Overige personele kosten
Het budget voor de juridische kosten van organisatieontwikkeling is al langer ontoereikend. We stellen het budget bij met € 33.000. Het aantal complexere zaken is toegenomen. Ook complexe(re) regelgeving vraagt vaker specifieke juridische kennis/ondersteuning. Daarnaast leidt langer doorwerken soms tot langere verzuimduur. Hierdoor worden bij het UWV meer WIA-aanvragen gedaan (uitkering voor de periode na de wettelijke loondoorbetalingstermijn). We moeten vaker beslissingen van het UWV aanvechten. Zaken die wij winnen zijn in het voordeel van de werkgever, maar ook van de werknemer.
In verband met de krapte op de arbeidsmarkt is een verhoging van het budget voor werving & selectie met € 45.000 nodig. Dit als gevolg van meer uitgaven voor advertenties, recruitment en diensten voor platforms zoals LinkedIn.
Jeugdzorg
Landelijk is afgesproken dat voor dit jaar de volledige extra middelen voor jeugd mogen worden begroot. Dit onder aftrek van de te realiseren landelijke bezuinigingen op basis van de in het najaar vast te stellen hervormingsagenda. Voor het jaar 2023 zijn de extra jeugdmiddelen opgenomen in de meicirculaire 2022. Op basis hiervan is een inschatting gemaakt voor 2024 tot en met 2026.
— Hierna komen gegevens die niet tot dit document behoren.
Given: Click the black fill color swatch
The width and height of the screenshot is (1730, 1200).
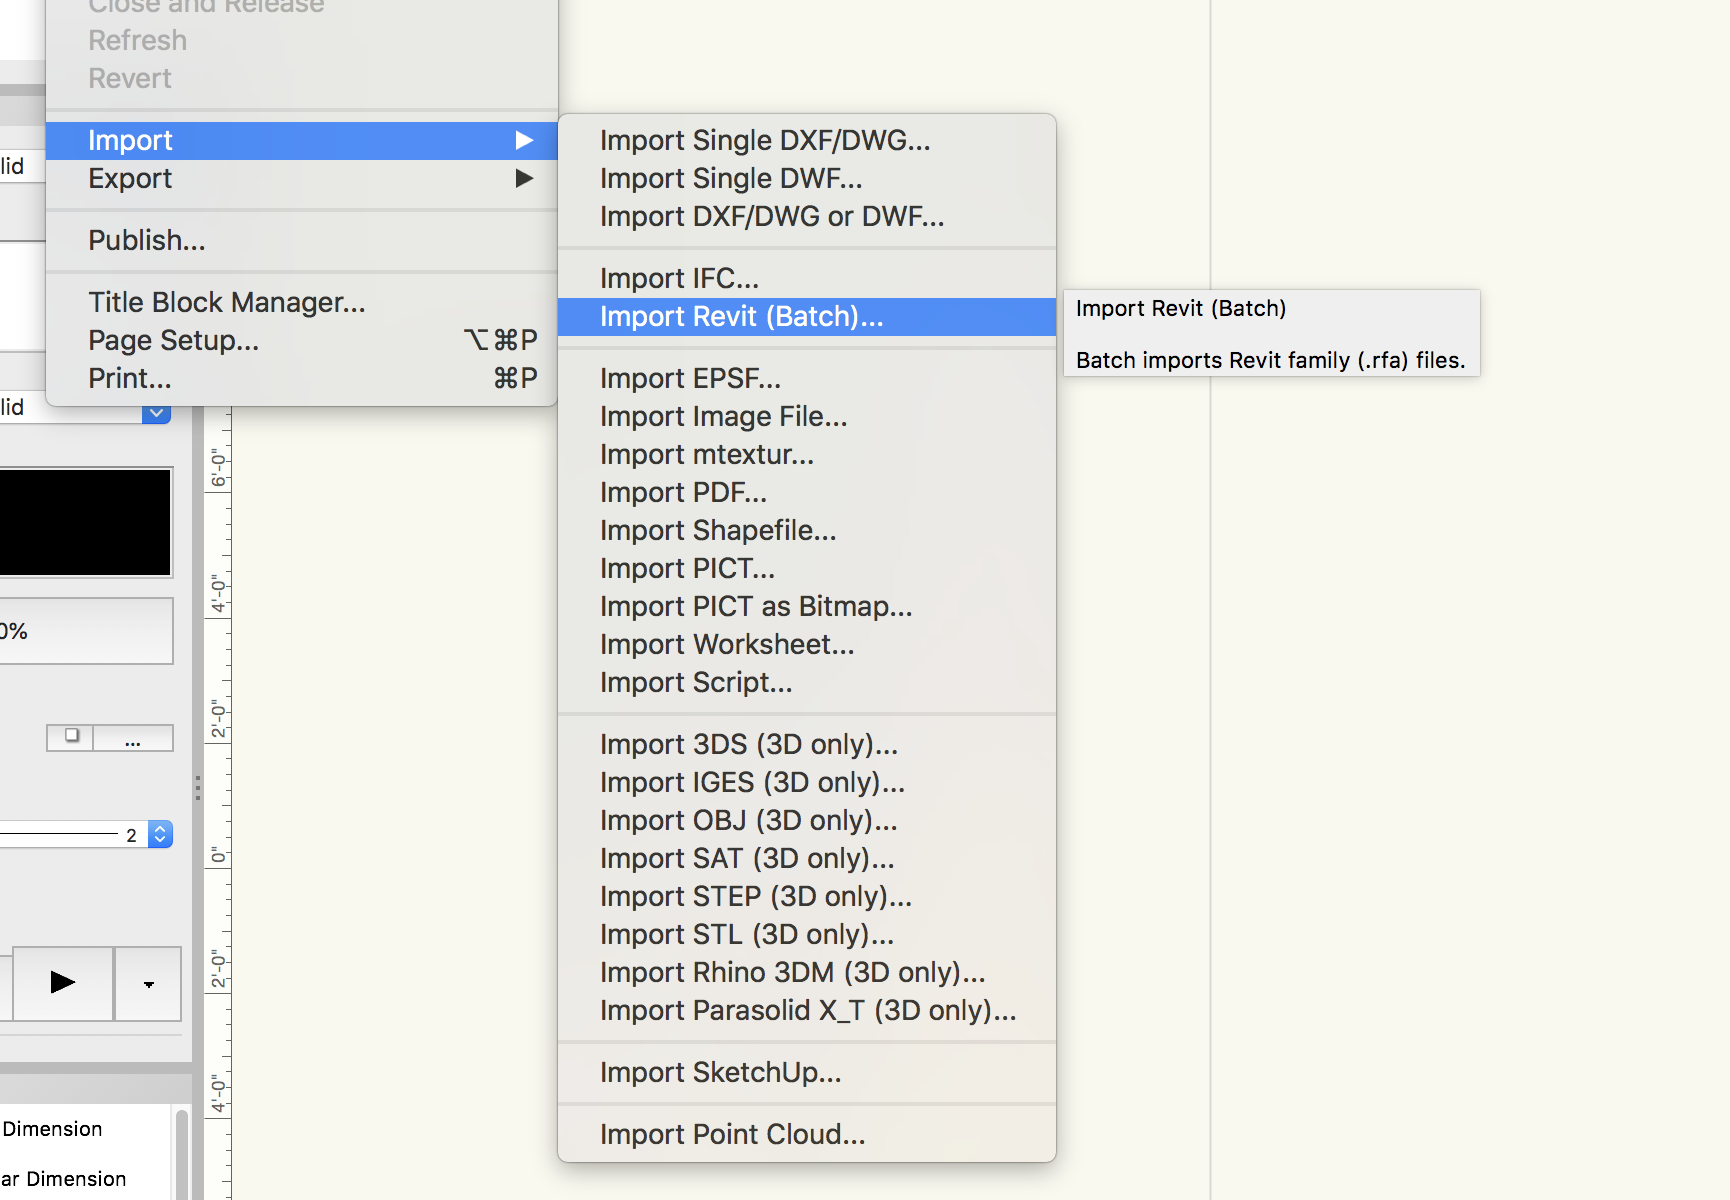Looking at the screenshot, I should pyautogui.click(x=86, y=522).
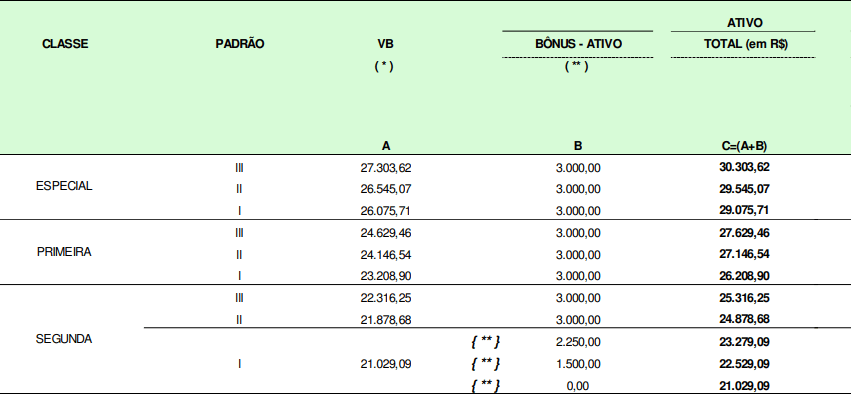
Task: Click bonus value 1.500,00
Action: [x=578, y=364]
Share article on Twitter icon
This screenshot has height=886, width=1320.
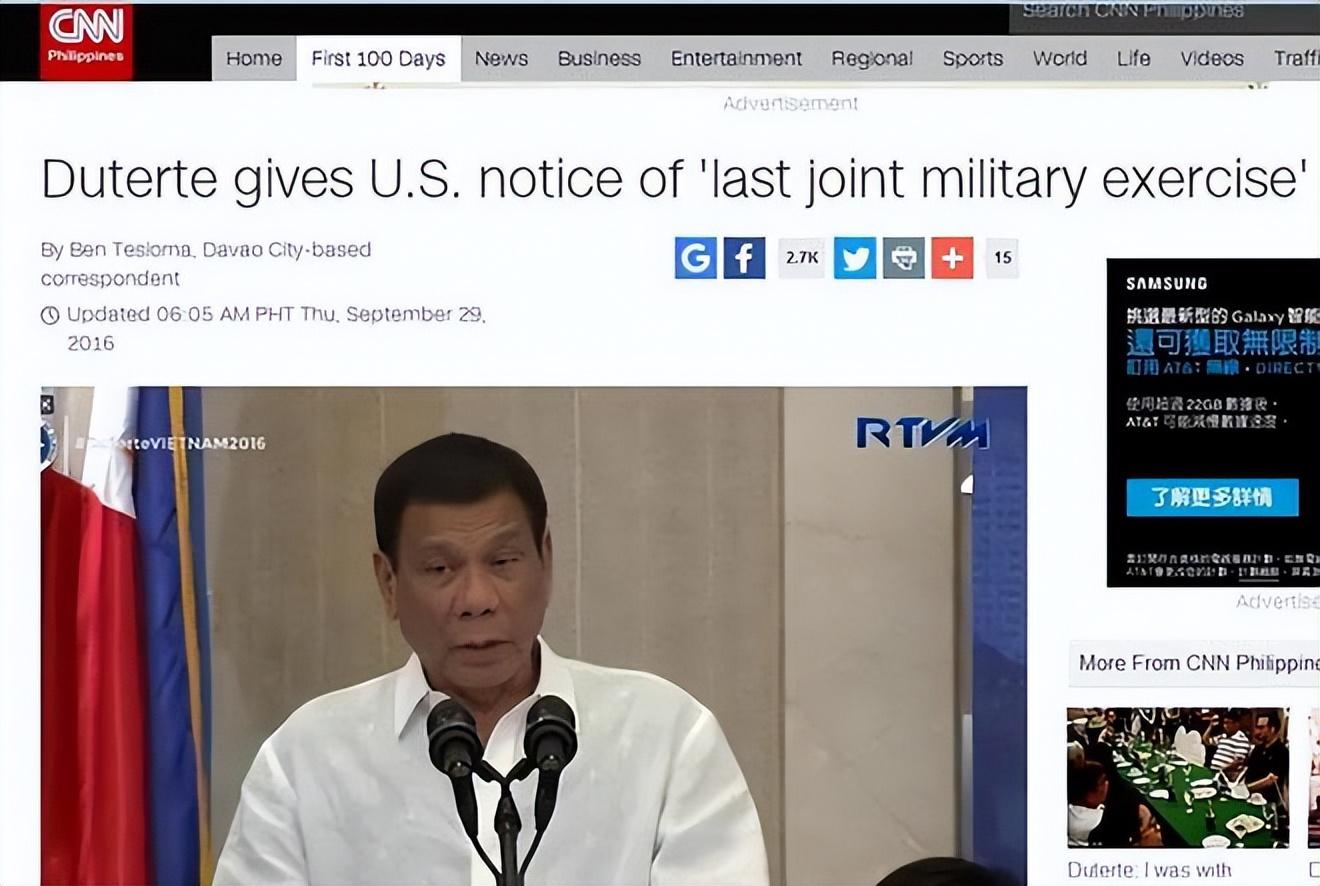point(855,258)
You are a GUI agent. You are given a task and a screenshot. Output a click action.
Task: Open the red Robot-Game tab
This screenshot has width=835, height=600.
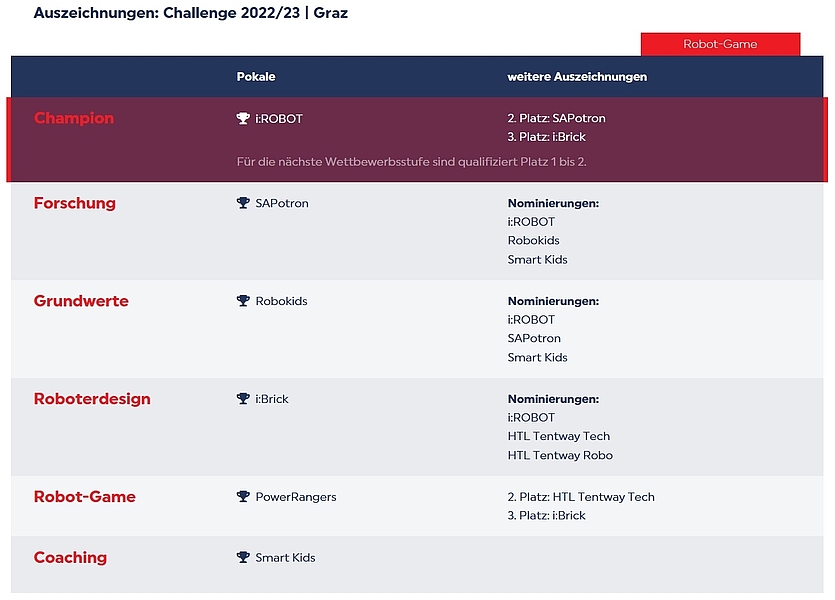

De hervormingsagenda loopt van 2022 tot en met 2028 en kent een oplopend bedrag aan bezuinigingen; van 570 miljoen in 2025 naar 961 miljoen in 2026. Dit leidt tot een afname van de binnen de onze begroting opgenomen inkomsten stelpost met € 727.000 (daalt van € 2.339.000 in 2025 naar € 1.612.000 in 2026). Ook in 2027 loopt het bedrag van de hervormingsagenda nog verder op. Dit zorgt vanaf 2027 nog eens voor een verlaging van ons inkomstenbudget met
€ 104.000. In de lijn van de eerder gemaakte afspraken wordt het bedrag van de stijging van de hervormingsagenda in 2026 doorvertaald naar een taakstelling binnen de kosten van jeugd. Dit onder aftrek van de extra toegekende middelen in 2026. De extra jeugdmiddelen over 2024 en 2025 worden ingezet voor een verbetering van de begrotingsresultaten in die jaren. Dit conform het raadsvoorstel betreffende de septembercirculaire 2021.
Bevriezing opschalingskorting 2026
Het bevriezen van de opschalingskorting is in het saldo van de meerjarenbegroting verwerkt tot en met 2025. Het Kabinet gaat er op dit moment nog van uit, dat de opschalingskorting vanaf 2026 weer wordt verrekend binnen de algemene uitkering uit het gemeentefonds. Dan ontstaat een groot verschil tussen de saldo’s van 2025 en 2026. Vooralsnog gaan we ervan uit dat de opschalingskorting ook in 2026 en volgende jaren wordt bevroren. Of dit ook daadwerkelijk gaat gebeuren is onzeker.
Uitwerking coalitieakkoord
Voor een toelichting op deze post verwijzen wij u naar het onderdeel 'Uitwerking Coalitieakkoord'.